Sexual fulfilment gets better with age in women and those not engaging in sex are content with their sex lives, reveals a new study on sexually active older women. A majority of study participants report frequent arousal and orgasm that continue into old age, despite low sexual desire. The study appears in the January issue of the American Journal of Medicine.
Researchers from the University of California, San Diego School of Medicine and the Veterans Affairs San Diego Healthcare System evaluated sexual activity and satisfaction as reported by 806 older women who are part of the Rancho Bernardo Study (RBS) cohort, a group of women who live in a planned community near San Diego and whose health has been tracked for medical research for 40 years. The study measured the prevalence of current sexual activity; the characteristics associated with sexual activity including demographics, health, and hormone use; frequency of arousal, lubrication, orgasm, and pain during sexual intercourse; and sexual desire and satisfaction in older women.
The median age in the study was 67 years and 63% were postmenopausal. Half the respondents who reported having a partner had been sexually active in the last 4 weeks. The likelihood of sexual activity declined with increasing age. The majority of the sexually active women, 67.1%, achieved orgasm most of the time or always. The youngest and oldest women in the study reported the highest frequency of orgasm satisfaction.

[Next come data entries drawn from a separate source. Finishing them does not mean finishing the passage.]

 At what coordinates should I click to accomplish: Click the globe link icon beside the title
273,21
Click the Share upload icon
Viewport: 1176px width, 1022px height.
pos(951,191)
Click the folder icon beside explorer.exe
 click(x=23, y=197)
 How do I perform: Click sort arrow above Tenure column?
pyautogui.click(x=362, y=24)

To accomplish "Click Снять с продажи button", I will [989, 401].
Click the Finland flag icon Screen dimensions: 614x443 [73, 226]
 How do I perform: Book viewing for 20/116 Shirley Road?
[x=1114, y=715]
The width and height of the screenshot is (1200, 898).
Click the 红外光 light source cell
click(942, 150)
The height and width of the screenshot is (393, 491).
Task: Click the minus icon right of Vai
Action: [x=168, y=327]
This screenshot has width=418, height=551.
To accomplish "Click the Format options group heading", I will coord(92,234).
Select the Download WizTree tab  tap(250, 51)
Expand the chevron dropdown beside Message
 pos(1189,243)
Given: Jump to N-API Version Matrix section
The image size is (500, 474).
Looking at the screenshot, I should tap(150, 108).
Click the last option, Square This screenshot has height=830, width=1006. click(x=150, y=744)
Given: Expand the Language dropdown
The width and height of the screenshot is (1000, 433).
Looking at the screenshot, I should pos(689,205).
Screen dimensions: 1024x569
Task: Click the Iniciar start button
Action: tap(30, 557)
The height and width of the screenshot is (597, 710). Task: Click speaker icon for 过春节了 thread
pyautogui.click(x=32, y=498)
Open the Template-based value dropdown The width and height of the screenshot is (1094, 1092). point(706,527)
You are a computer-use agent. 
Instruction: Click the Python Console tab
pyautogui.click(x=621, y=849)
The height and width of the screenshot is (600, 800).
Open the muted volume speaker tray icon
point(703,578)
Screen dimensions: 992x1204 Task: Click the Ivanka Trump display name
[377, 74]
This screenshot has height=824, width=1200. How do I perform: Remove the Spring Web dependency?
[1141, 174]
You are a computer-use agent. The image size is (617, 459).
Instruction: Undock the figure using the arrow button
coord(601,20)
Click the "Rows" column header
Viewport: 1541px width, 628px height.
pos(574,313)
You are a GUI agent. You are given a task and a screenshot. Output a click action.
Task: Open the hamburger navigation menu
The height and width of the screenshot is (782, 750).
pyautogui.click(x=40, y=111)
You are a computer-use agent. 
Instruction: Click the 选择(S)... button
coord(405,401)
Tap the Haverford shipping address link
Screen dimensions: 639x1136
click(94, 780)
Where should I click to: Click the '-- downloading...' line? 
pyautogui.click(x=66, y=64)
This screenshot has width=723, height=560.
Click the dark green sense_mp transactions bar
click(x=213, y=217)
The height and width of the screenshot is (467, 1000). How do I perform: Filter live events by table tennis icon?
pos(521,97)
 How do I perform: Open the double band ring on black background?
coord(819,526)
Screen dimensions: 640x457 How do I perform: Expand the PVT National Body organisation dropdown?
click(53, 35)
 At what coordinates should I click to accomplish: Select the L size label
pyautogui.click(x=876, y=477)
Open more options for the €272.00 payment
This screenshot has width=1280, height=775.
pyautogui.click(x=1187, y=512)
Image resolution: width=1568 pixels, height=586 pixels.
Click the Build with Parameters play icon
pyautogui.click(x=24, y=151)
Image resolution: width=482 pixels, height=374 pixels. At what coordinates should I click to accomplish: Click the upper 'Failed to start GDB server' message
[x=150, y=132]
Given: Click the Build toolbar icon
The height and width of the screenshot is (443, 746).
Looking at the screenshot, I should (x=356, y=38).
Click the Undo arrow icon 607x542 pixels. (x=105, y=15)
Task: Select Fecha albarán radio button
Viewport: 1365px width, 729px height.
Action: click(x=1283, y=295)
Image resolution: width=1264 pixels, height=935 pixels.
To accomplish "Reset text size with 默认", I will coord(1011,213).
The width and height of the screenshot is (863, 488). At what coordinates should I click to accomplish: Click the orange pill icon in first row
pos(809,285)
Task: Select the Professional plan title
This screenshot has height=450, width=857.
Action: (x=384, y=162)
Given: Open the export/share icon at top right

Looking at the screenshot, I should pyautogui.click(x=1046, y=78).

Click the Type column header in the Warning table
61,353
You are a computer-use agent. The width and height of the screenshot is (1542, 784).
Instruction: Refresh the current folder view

Regardless of partner status or sexual activity, 61% of all women in this cohort were satisfied with their overall sex life. Although older age has been described as a significant predictor of low sexual satisfaction, the percentage of RBS sexually satisfied women actually increased with age, with approximately half of the women over 80 years old reporting sexual satisfaction almost always or always. Not only were the oldest women in this study the most satisfied overall, those who were recently sexually active experienced orgasm satisfaction rates similar to the youngest participants. "In this study, sexual activity was not always necessary for sexual satisfaction. Those who were not sexually active may have achieved sexual satisfaction through touching, caressing, or other intimacies developed over the course of a long relationship," says first author Susan Trompeter, MD, Associate Clinical Professor of Medicine. Division of General Internal Medicine, Department of Medicine at the University of California, San Diego School of Medicine and Staff Physician at the VA San Diego Healthcare System.
"Emotional and physical closeness to the partner may be more important than experiencing orgasm. A more positive approach to female sexual health focusing on sexual satisfaction may be more beneficial to women than a focus limited to female sexual activity or dysfunction," Trompeter concludes.